> **SOURCE MATERIAL**
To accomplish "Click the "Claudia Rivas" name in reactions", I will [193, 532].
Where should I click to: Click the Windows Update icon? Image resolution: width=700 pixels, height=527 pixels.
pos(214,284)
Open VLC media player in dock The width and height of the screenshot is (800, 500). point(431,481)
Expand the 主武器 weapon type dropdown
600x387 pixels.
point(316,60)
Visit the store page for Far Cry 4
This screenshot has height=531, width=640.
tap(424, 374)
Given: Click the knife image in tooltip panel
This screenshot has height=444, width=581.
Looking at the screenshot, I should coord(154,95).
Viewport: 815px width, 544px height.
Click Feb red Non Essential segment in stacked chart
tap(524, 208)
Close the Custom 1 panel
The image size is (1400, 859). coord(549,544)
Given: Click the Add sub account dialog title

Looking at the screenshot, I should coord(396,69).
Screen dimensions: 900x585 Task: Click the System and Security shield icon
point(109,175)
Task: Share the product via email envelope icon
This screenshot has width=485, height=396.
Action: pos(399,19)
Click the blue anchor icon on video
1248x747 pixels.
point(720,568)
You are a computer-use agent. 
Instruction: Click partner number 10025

> **ABOUT THIS TASK**
Go through the records above and repeat each one exactly.

> **EXERCISE SOLUTION**
To accomplish "Click the "Claudia Rivas" name in reactions", I will [193, 532].
Where should I click to: Click the Windows Update icon? Image resolution: width=700 pixels, height=527 pixels.
pos(214,284)
Open VLC media player in dock The width and height of the screenshot is (800, 500). point(431,481)
Expand the 主武器 weapon type dropdown
600x387 pixels.
point(316,60)
Visit the store page for Far Cry 4
This screenshot has height=531, width=640.
tap(424, 374)
Given: Click the knife image in tooltip panel
This screenshot has height=444, width=581.
Looking at the screenshot, I should coord(154,95).
Viewport: 815px width, 544px height.
Click Feb red Non Essential segment in stacked chart
tap(524, 208)
Close the Custom 1 panel
The image size is (1400, 859). coord(549,544)
Given: Click the Add sub account dialog title

Looking at the screenshot, I should coord(396,69).
Screen dimensions: 900x585 Task: Click the System and Security shield icon
point(109,175)
Task: Share the product via email envelope icon
This screenshot has width=485, height=396.
Action: pos(399,19)
Click the blue anchor icon on video
1248x747 pixels.
point(720,568)
You are a computer-use agent. 
Instruction: Click partner number 10025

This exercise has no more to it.